1920. Matewan, West Virginia. It’s not easy being the woman of the house when you’re only twelve years old. It’s even harder when you’re living in a coal camp, caught up in one of the bloodiest strikes in American history. Daring, headstrong, and absolutely afraid, Molly Anne McCoy is determined to keep her family alive through it all.

They called it the “Matewan Massacre.” Coal miners in Mingo County, West Virginia, Molly’s father included, were determined to join the United Mine Workers of America. The coal operators were just as determined not to let it happen. On a rainy afternoon in the town of Matewan, union sympathizers and Baldwin-Felts agents in the employ of the coal companies faced off. Someone fired a shot. Two minutes and hundreds of bullets later, seven of the agents, two miners, and the mayor lay dead. For the next year, out of work miners waged a guerilla war against the coal companies while their families struggled to survive in tents.

In the 89,000 word Young Adult historical fiction novel, Surviving Matewan, Molly Anne tells her story of the massacre, the miners’ eviction from their homes, and the year she spends struggling to care for her family while living in a tent colony. Caught up in a bitter fight for a better life, Molly has to deal with more day-to-day worries too, from her brothers avoiding chores to dealing with the possibility that one of the boys in the coal camp just might like her.

Despite a handful of adult non-fiction books and an independent film loosely based on events, to my knowledge, no Middle Grade or Young Adult novel has ever been written specifically about the massacre and the strike. (This is also where I put further information on why the agent might be interested in this particular manuscript. For example, if the agent expressed an interest in YA historical fiction.)

I did my best to be faithful to actual events. In the course of my research I visited Matewan, went down into a mine, where I promptly discovered I was claustrophobic, spoke to experts and retired miners, waded through countless archives, and listened to oral histories from the people who lived and breathed the events themselves.

If interested, my phone number is xxx-xxx-xxxx and my e-mail address is xxxxxxxxxxxxxxxxxx. Thank you for your consideration!

Sincerely,

Melissa Barlow

I like my query letter. I think it's pretty decent. It's gotten me one request for a full (which was rejected, but I got great feedback), so it's been somewhat effective. Still, after reading Sara Crowe's super helpful blog post that you really should read, I think I can make it better. Let me get to work and I'll show everyone what I come up with.


Update: I haven't read my query letter in a few weeks and really, looking it over again, I like it a lot.
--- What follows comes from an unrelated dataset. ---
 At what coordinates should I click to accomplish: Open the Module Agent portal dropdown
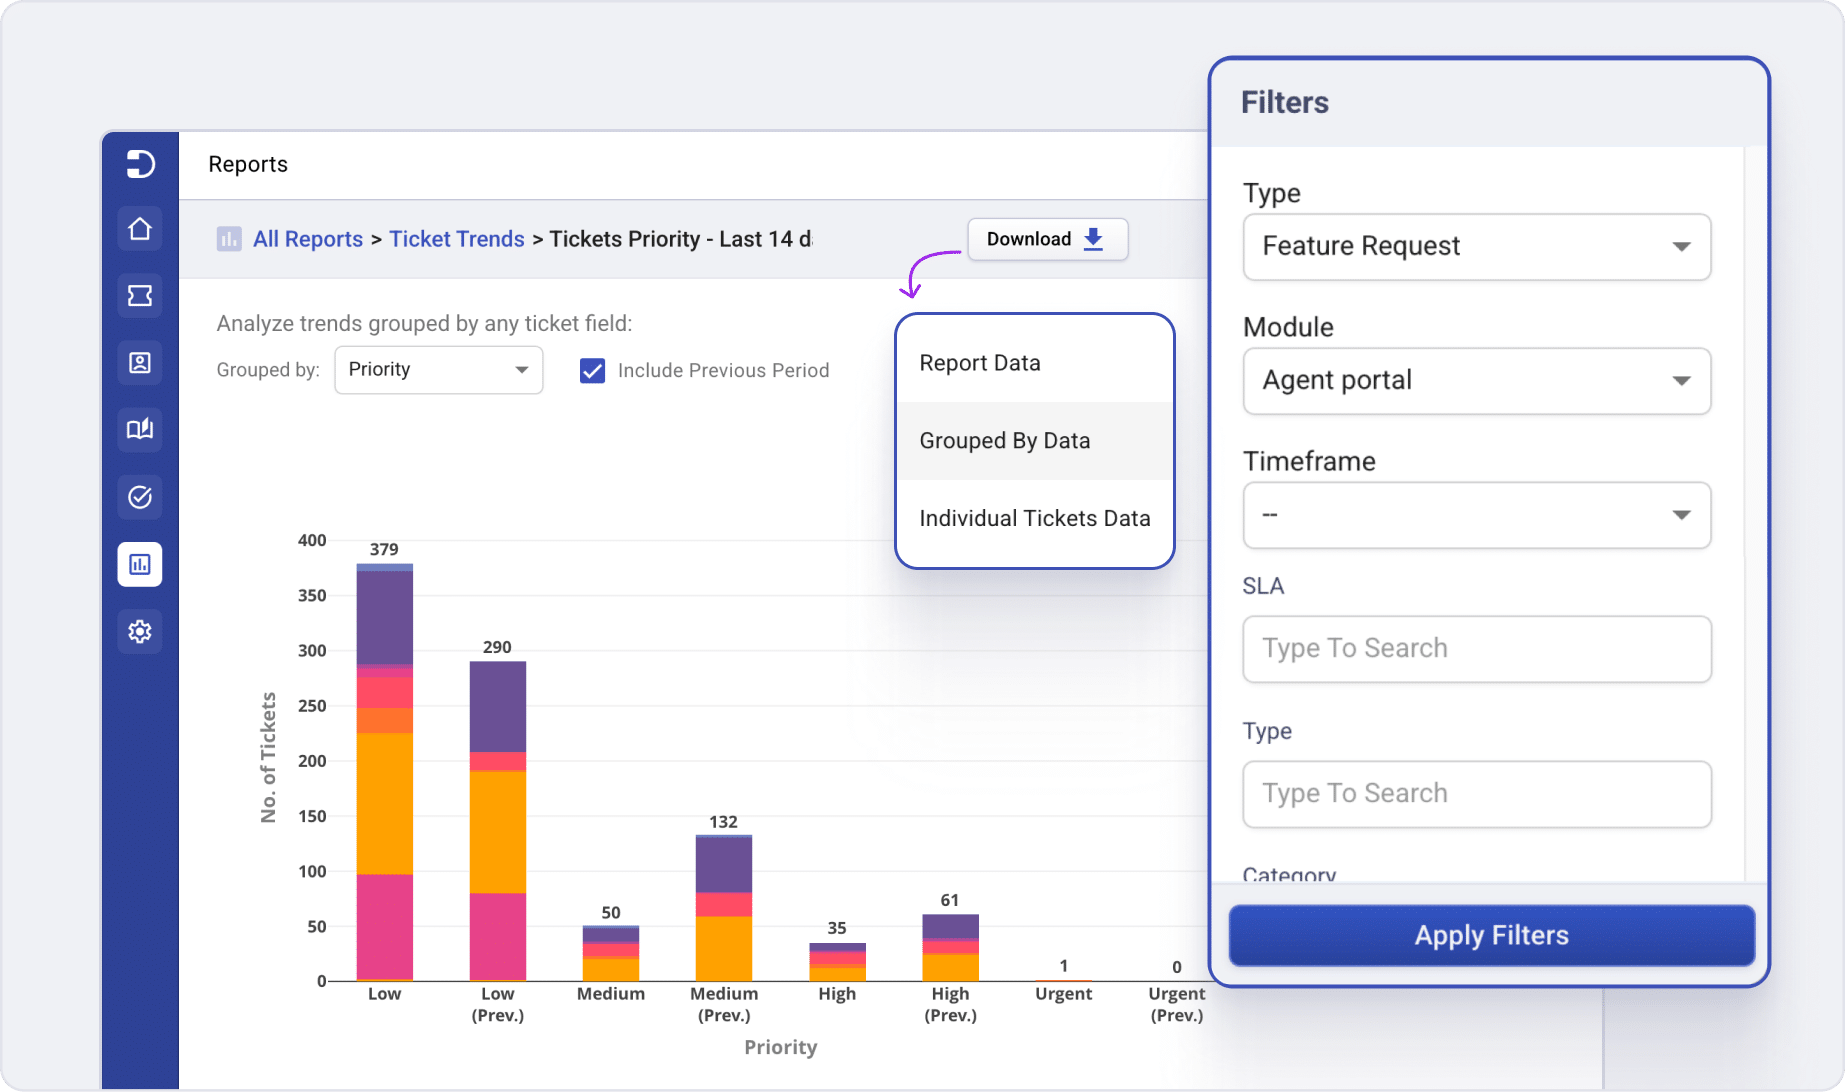[1476, 381]
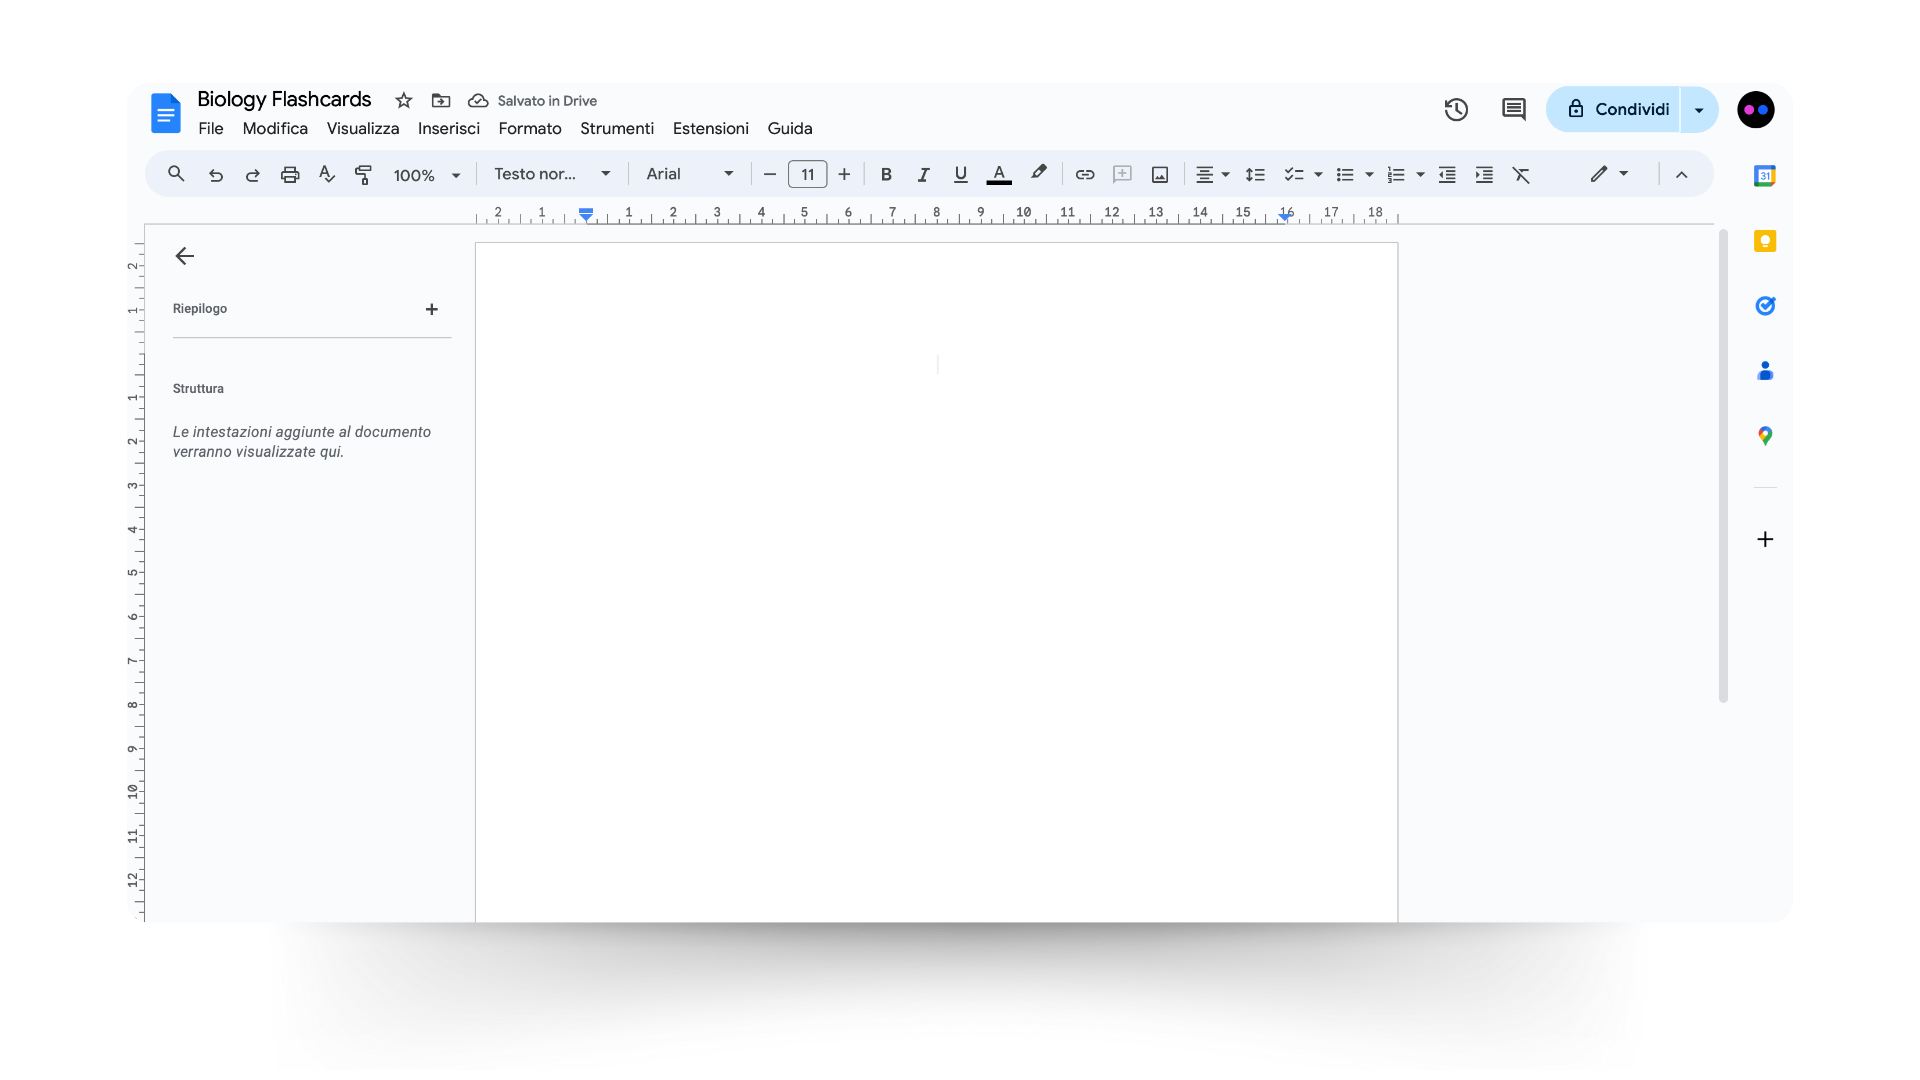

But I think I have to try and make it better because my manuscript has a few things going against it. It's on the long side at 89,000 words, it's in a strange no man's land between young adult and middle grade fiction, and it's a historical, which I'm starting to learn isn't always an easy sell.

My strategy is to focus less on the history and more on the characters, to try and bring them to life in the query letter.

Tuesday, December 23, 2008

'Tis the Season Not to Query

I was preparing for another round of querying when I realized that, oh yeah, it's almost Christmas! And it's Festivus! And Hannukah! And Yule was only a couple of days ago. And Kwanzaa and Muharram are just around the corner!

Seeing how most agents come back to work on January 5, and I want to give them a few days to catch up, the plan is to start querying again on Thursday, January 8. That way they have a chance to wade through all the queries that piled up like Midwest snow over the holidays, and get through the queries from those writers who were thoughtful enough to wait until the agents got back to work.

I've also noticed I tend to get rejections on Fridays (and Wednesdays, for some reason), so I'll query that Thursday evening and have the shiny, sparkly, so amazing-they-can't-say-no query waiting for them when they get into work on Friday.

That's the plan, at least. Agents, you've been warned.